The discussion traveled toward finding ways to slow the world down, and understand your own emotional situation. We talked about identifying certain negative emotional triggers, or those events, people, or activities that can hijack you and cause you to react instead of respond to those around you.
One leader spoke up about a technique that served them well during their career. This technique was a simple way that a mentor encouraged them to think about their emotional state, before the term emotional intelligence was in the mainstream.
One simple word: HALT
HALT stands for Hungry, Angry, Lonely or Tired. When you feel yourself getting emotionally charged, you are supposed to stop (the word HALT helps you remember that part) and ask yourself if any of these attributes are true.
Am I hungry? Am I angry? Am I lonely? Am I tired?
These four states are not exclusive and more than one can be true at the same time. The mentor compared these four to an engine: one with four cylinders. If all four are in a good state, the engine (our emotional state) runs smooth and without issues. If one cylinder becomes disabled, the engine starts to run pretty rough, but it may still get us there. If two or more are disabled, it is time to shut the car off and seek help.
For me, about two and a half cylinders were disabled at the time when I interacted with a few people in my circle. I was angry (my primary emotion), tired, and little lonely. The HALT approach would have helped me identify some of the primary causes of the hijacked emotional state. My emotional glass was cloudy, and it spilled out on those around me.

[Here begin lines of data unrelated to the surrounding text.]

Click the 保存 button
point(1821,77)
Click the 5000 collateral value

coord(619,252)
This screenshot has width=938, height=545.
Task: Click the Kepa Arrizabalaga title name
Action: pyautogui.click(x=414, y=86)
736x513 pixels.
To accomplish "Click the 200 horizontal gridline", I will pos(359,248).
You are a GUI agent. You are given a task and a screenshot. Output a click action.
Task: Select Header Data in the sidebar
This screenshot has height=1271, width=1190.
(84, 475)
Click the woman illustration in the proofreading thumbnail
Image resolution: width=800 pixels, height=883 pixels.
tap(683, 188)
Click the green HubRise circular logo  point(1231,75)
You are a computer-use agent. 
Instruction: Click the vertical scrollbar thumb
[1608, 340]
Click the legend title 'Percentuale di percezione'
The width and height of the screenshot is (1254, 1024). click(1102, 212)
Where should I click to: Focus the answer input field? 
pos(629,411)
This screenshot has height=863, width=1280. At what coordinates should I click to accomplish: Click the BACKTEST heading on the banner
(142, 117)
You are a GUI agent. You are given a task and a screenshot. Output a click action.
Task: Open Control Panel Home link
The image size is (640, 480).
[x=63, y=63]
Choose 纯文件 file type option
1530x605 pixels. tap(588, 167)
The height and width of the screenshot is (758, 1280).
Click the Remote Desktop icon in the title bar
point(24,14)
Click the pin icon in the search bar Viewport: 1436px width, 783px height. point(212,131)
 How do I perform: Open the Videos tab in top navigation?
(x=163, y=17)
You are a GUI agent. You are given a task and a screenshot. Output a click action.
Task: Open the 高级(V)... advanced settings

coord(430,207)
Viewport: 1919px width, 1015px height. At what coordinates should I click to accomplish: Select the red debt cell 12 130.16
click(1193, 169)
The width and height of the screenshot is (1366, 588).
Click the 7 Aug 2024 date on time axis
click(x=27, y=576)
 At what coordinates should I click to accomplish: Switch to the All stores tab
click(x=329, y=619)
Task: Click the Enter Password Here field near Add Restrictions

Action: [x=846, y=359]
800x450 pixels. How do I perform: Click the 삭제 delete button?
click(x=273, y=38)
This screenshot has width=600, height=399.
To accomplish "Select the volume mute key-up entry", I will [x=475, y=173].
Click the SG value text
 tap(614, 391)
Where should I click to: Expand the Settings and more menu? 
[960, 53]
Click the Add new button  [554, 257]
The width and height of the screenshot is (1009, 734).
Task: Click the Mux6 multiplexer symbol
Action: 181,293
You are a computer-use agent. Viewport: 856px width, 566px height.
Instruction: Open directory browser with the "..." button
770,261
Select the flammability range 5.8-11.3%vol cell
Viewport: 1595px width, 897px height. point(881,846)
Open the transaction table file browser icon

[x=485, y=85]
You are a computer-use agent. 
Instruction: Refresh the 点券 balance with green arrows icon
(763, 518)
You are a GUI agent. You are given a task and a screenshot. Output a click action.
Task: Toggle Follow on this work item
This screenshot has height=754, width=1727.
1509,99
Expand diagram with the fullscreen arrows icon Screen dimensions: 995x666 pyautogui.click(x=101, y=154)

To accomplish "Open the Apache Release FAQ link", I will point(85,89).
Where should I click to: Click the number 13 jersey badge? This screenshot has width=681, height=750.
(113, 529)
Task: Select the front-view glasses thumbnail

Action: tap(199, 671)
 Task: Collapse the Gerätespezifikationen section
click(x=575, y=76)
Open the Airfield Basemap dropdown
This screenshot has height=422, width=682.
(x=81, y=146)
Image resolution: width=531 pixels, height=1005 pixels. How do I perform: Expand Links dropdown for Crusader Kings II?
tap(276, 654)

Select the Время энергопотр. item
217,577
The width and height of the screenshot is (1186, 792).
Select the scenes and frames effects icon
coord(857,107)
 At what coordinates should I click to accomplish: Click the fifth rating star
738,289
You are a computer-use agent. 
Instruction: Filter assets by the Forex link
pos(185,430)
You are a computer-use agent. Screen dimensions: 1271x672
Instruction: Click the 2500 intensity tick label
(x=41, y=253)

Of the four parts of HALT, lonely was the one state that at first felt strange to consider until I unpacked it a little. It is easy for me to identify when I am hungry, angry or even tired. Identifying the lonely that proved most valuable. Most days I am surrounded by people, but do not have time to connect deeply. Connecting with others becomes even harder as I pack more and more events into work and life, but the lonely remains.
HALT helped me as an “after-the-fact” diagnosis of what happened, and the new goal is to use it prior or during the next stressful event. I hope it provides you with some insight into your world and your relationships.
After apologizing and trying to own my emotional state, I went and had breakfast with a close friend. With the lonely cylinder repaired, the engine is beginning to run smoothly again.